Special Notes For 1965-1966 Modifications

 

This section By Dennis K. Austin


Things to buy;

SPINDLES, ROTORS, & CALIPERS

Spindles from a junk yard. Take the spindles from a '74 F-100/150 truck. Try to get a set of spindles with good rotors and calipers. The rust that may be on the rotors will clean up with emory cloth. The calipers you will trade in for new ones as instructed on the main page.

The junk yard may cut the old king pins with a torch. So, the donor king pins can not be used for anything and you do not need them anyway. If they do use a torch make sure that they did not cut into the king pin holes in the spindles. Check before you buy them. Stick you finger in there and feel around. If they have major cuts in there from the torch then the spindles are useless. If there is a little scoring then the plastic sleeves, from the new king pin kit, will work okay if you clean this up with emory cloth. I have been told that if there is any scoring or cutting into these holes the brass bushing can not be used.

STEERING LINKAGE

The '65 steering linkage will probably be worn out. Its over 30 years old. A good way to tell is to see if your linkage "ball joints" flop about. You will see this when you pull the old spindles off. If they lay over to one side and you can easily push them to the opposite side then they are shot. Replace it with a new steering linkage kit for a '74 model. That way you do not have to shave 1/8" off the spindles as mentioned on the main page. The linkage kit will fit perfectly to the spindles and to the '65 steering arm. A kit comes complete with crown nuts, cotter pins, etc. This kit comes in three boxes.

KING PINS

The new king pins should be for a '65 model truck. That is MOOG part #8496N. These will line up perfectly with the new spindles and the I-Beams. This kit comes complete with everything new. You will not need anything from the old king pins. Follow the instructions on the main page.

Extra notes;

Once the old king pins are out... clean out the I-Beam tube where the king pin goes through with emory cloth. You must have your new king pins when you do this step. Wrap the emory cloth into a tube and insert it into the I-Beam. Put a finger in each end and pull it back and forth. Ocassionally check the hole by wiping it out with a rag and sighting down through it for rough spots or rust.

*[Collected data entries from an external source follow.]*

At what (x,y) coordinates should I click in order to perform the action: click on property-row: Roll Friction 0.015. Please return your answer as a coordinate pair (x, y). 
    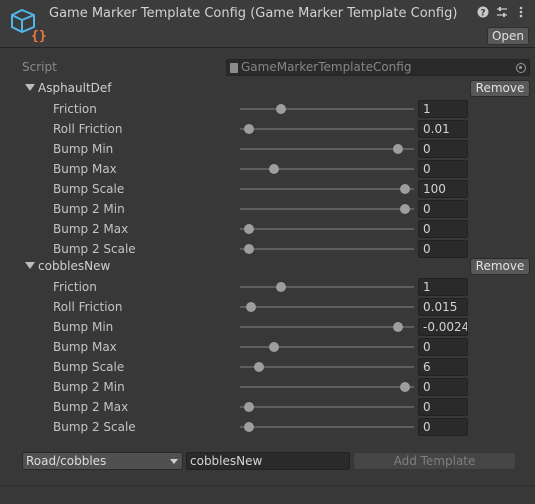
    Looking at the image, I should click on (268, 307).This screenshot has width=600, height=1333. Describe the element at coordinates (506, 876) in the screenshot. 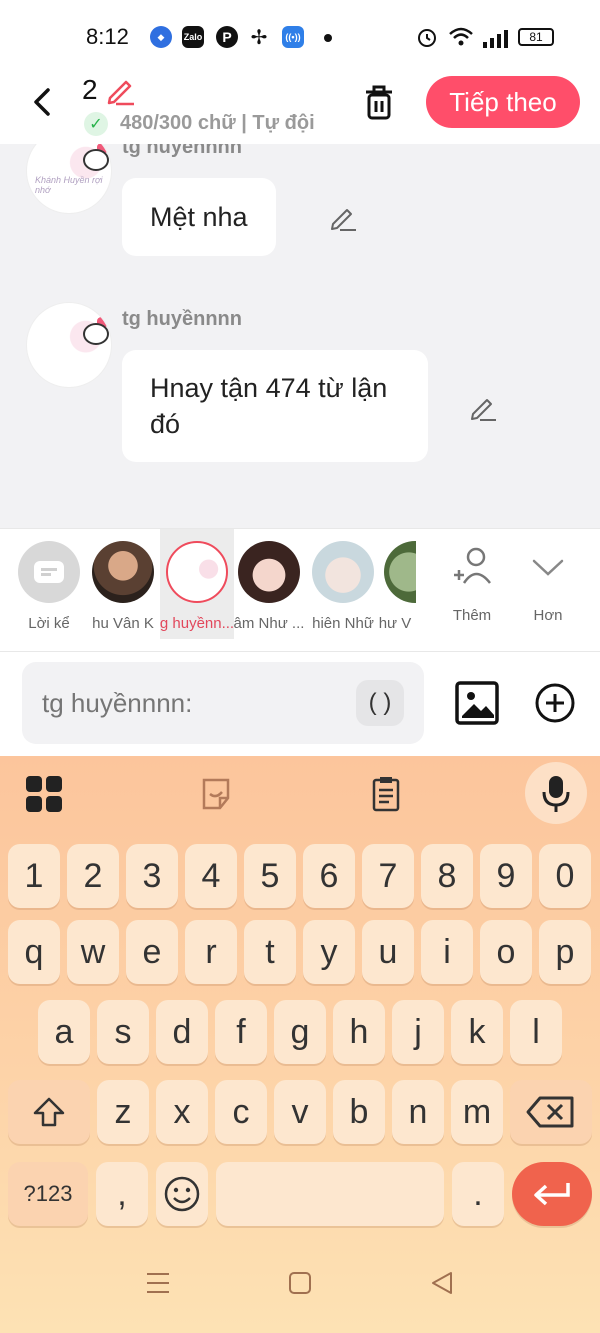

I see `key-9: 9` at that location.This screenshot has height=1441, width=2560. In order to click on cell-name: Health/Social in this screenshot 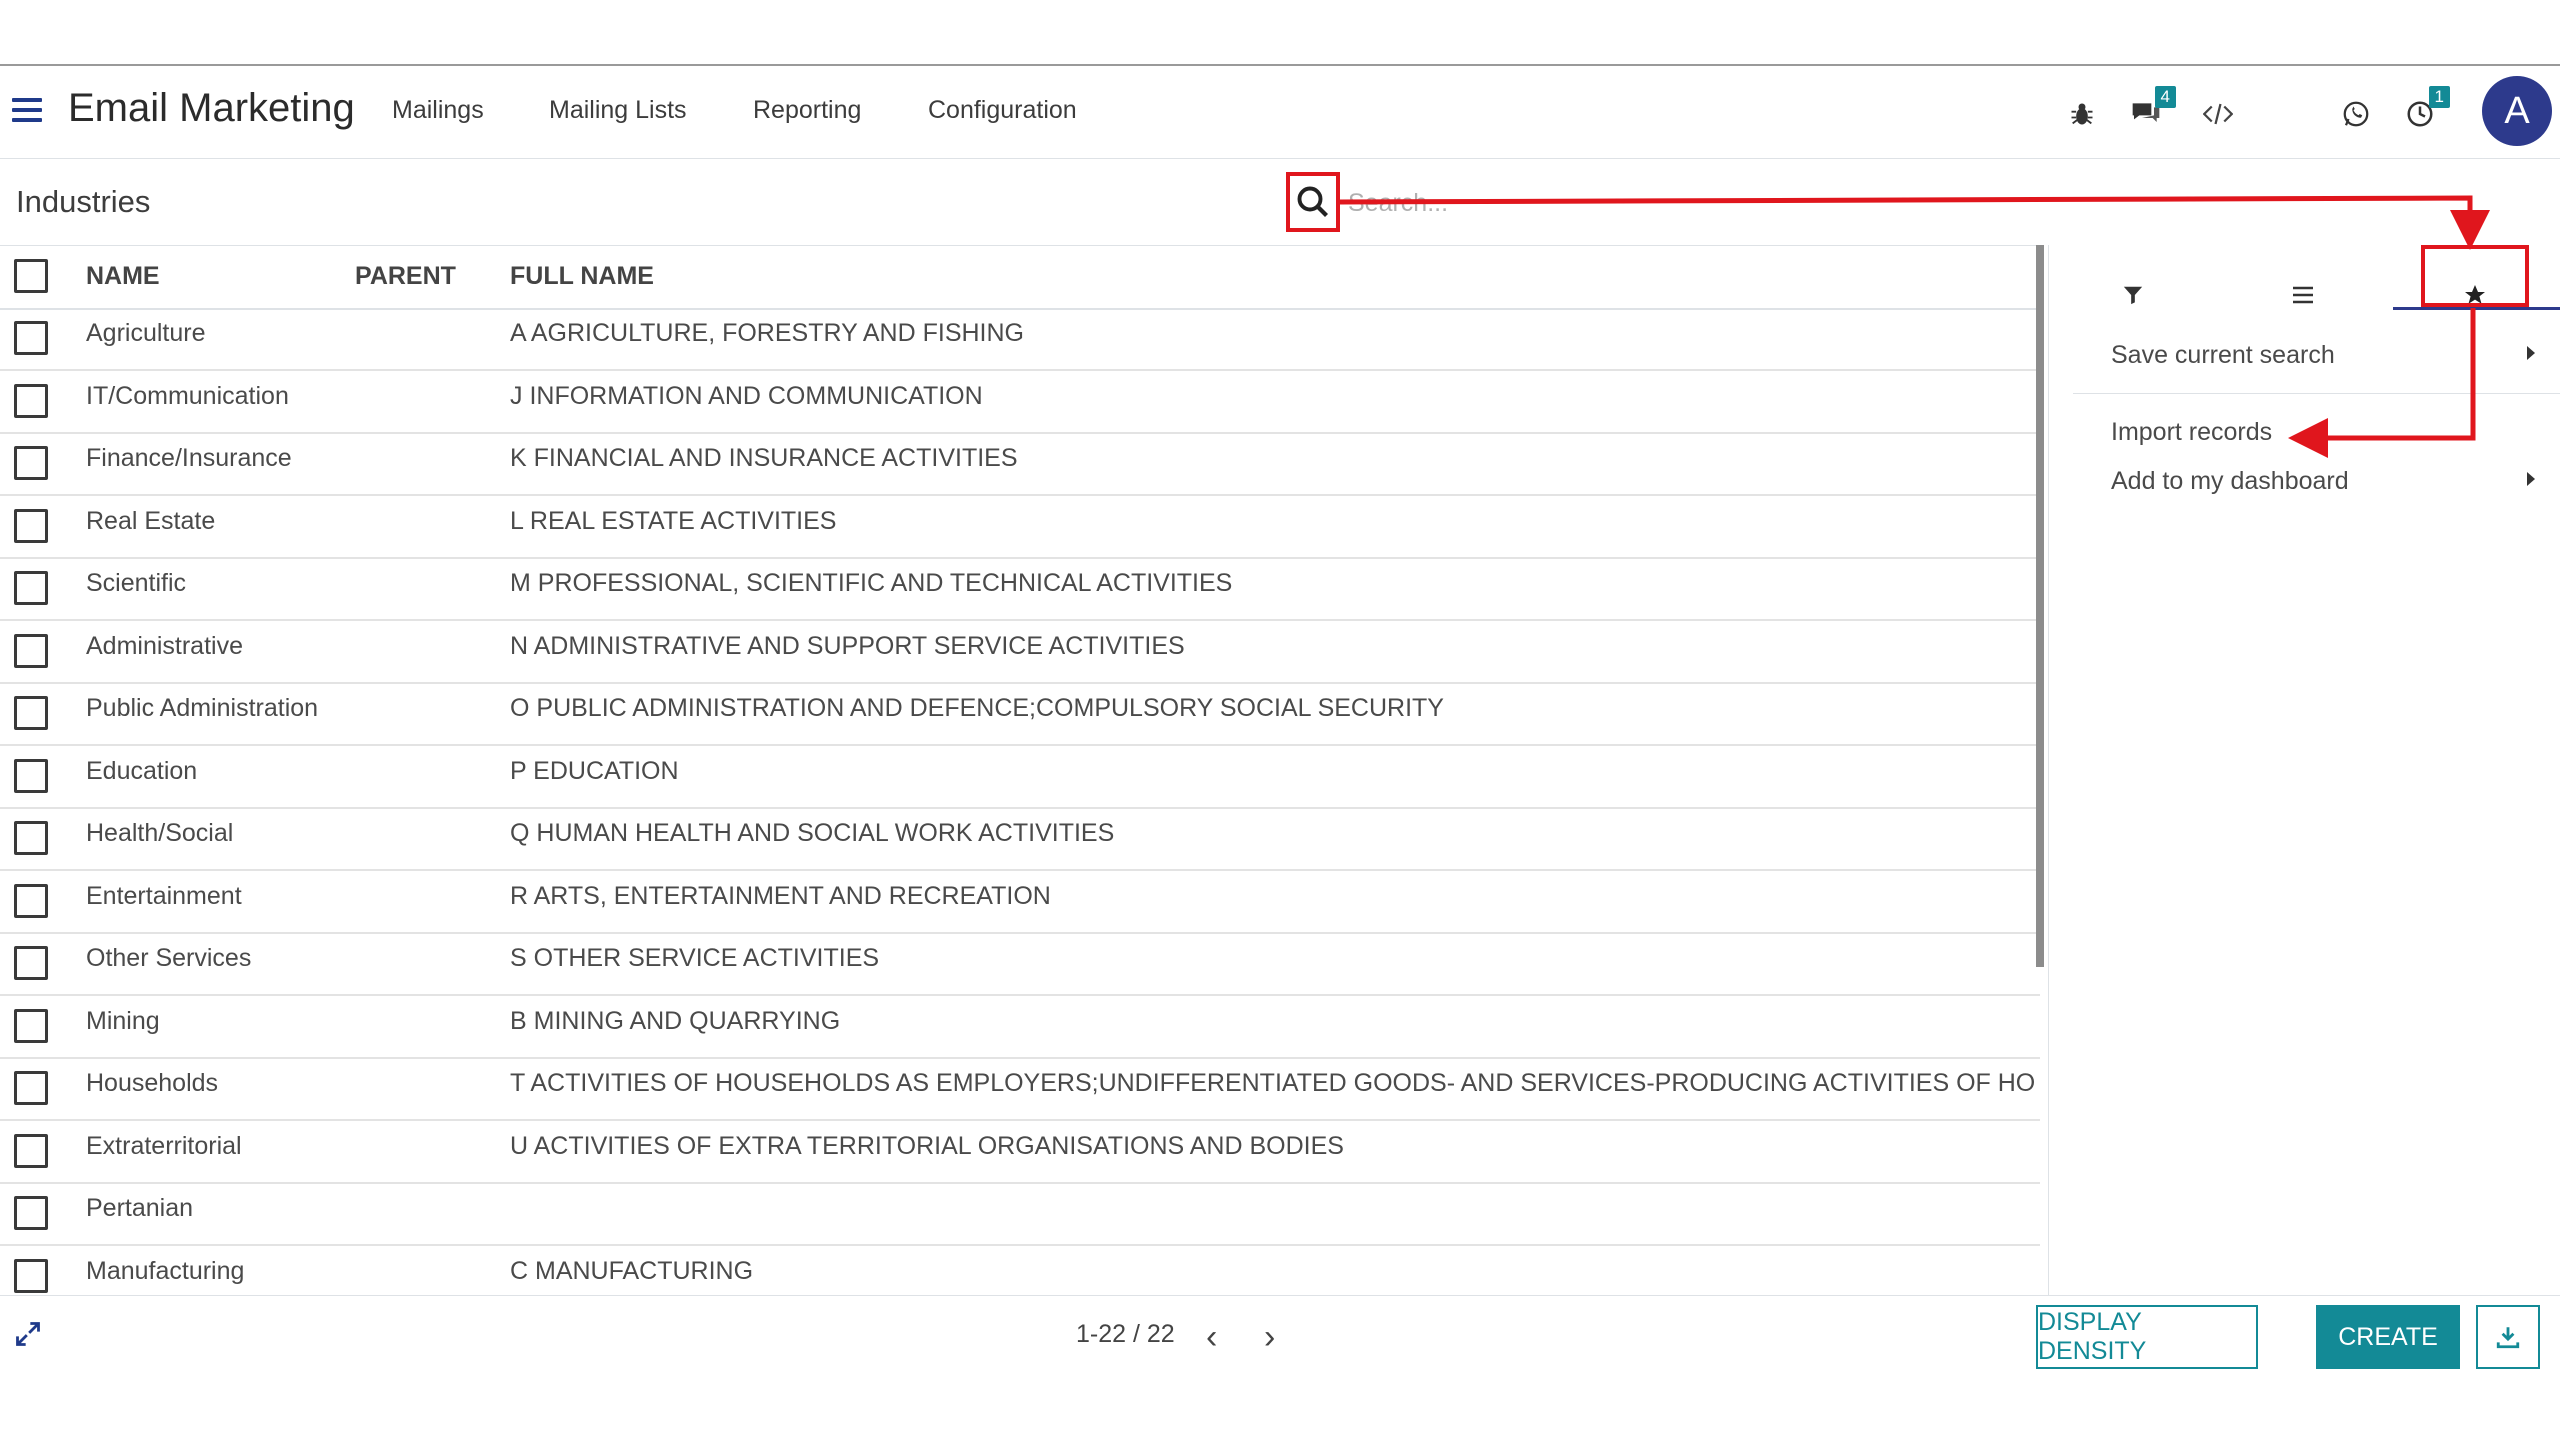, I will do `click(160, 833)`.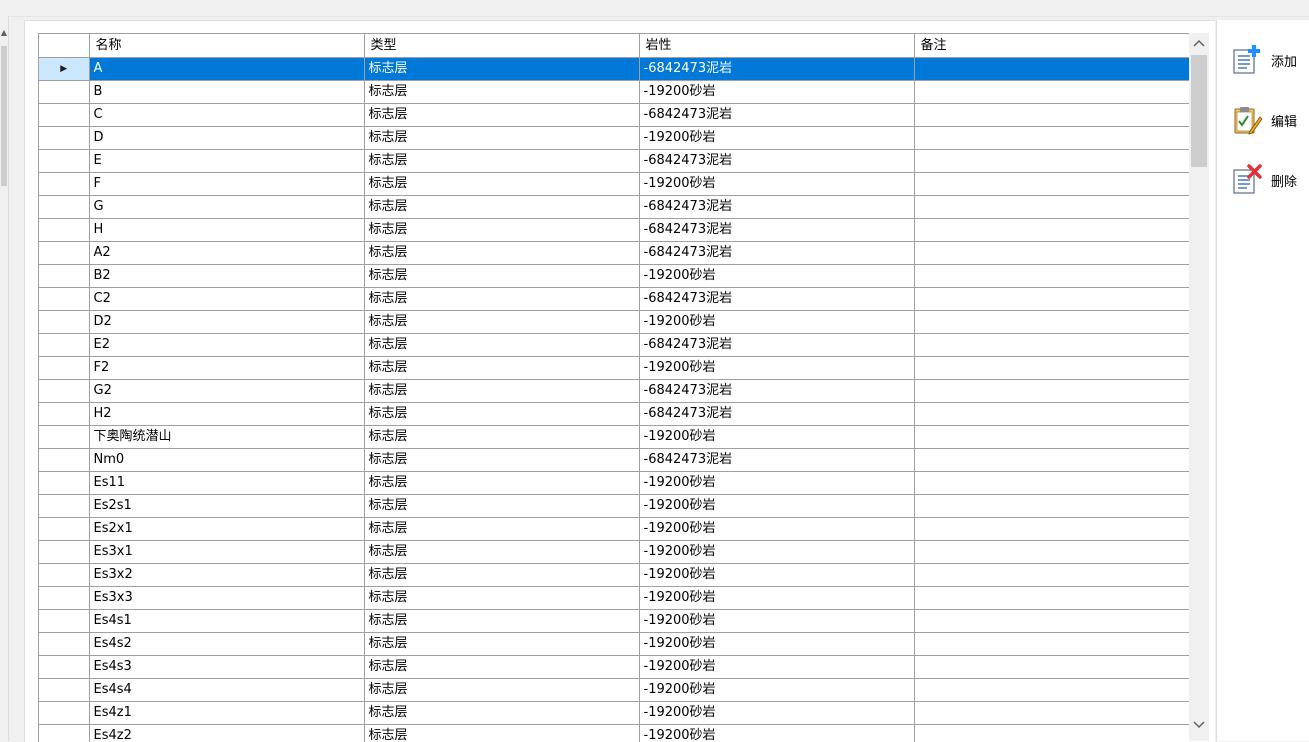 This screenshot has height=742, width=1309. What do you see at coordinates (226, 92) in the screenshot?
I see `cell-name: B` at bounding box center [226, 92].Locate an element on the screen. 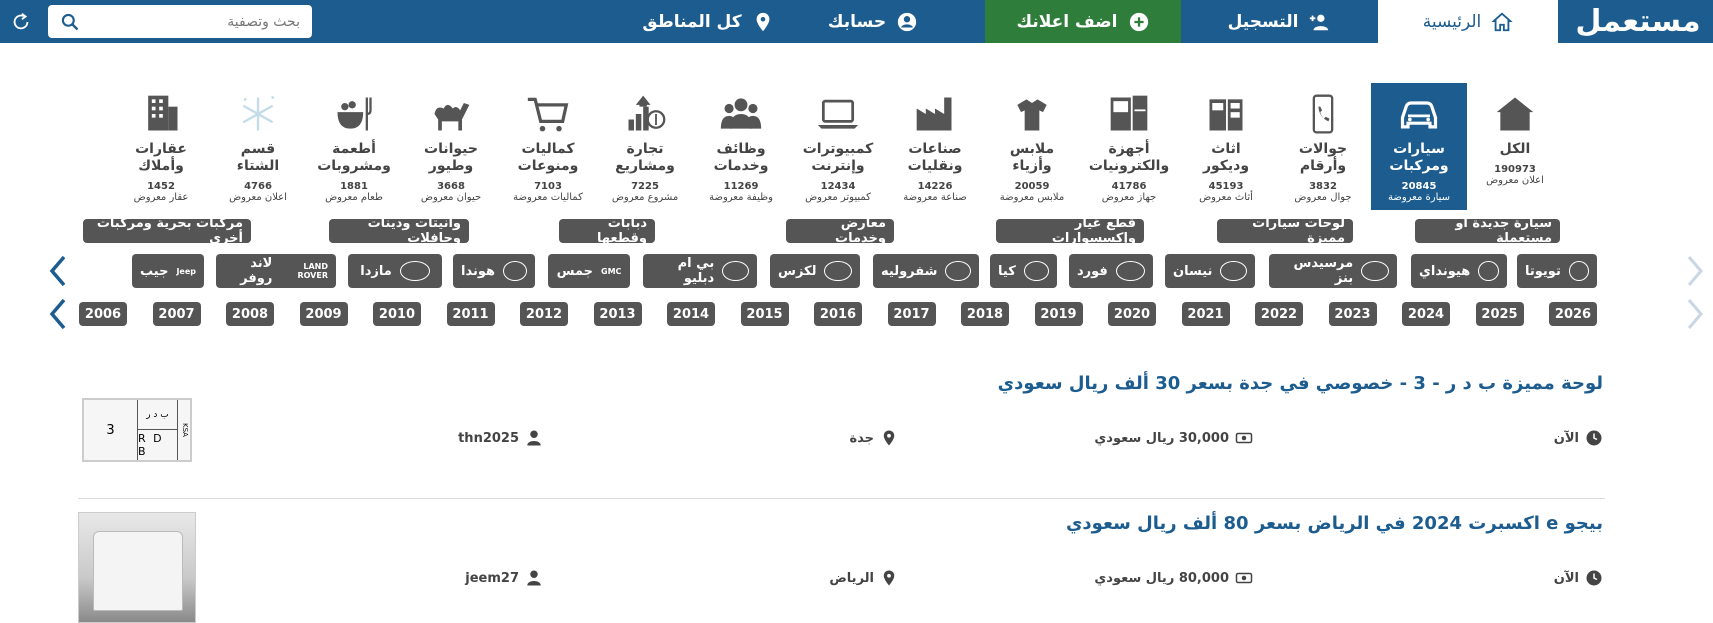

WARNING! Don't over do it! Try fitting a new king pin into the hole every so often. Once you can pound a new king pin through the I-Beam with your fist and pull it through by hand you are done. If your king pin drops through onto the ground without any effort on your part you've over done it. A honing tool may take out too much material and cause this hole to be too big.

You may find that it will take more than one weekend to do this because of your available time. Once you have got the spindles mounted and you are cleaning up for the day, you may find that tying garbage bags over your spindles will stop any new surface rust caused by rain. This has been a real problem this year. Too much rain and too cold.

HEALTH WARNING! New spindles with rotors attached are heavy and awkward to handle during assembly! Though you may big and strong enough to lift them keep in mind that you will have to hold onto the assembly with one hand while inserting the spacer bearing, washers, and king pin, while trying to keep it all aligned on the smallest end of the I-Beam. It is recommended that you get help. KEEP YOUR FEET OUT FROM UNDER THE I_BEAM!!! Should you let go of a spindle and your foot is under there you are guaranteed a trip to the emergency room and you may lose a toe or two! Think about it while sitting in front of the I-Beam before you start.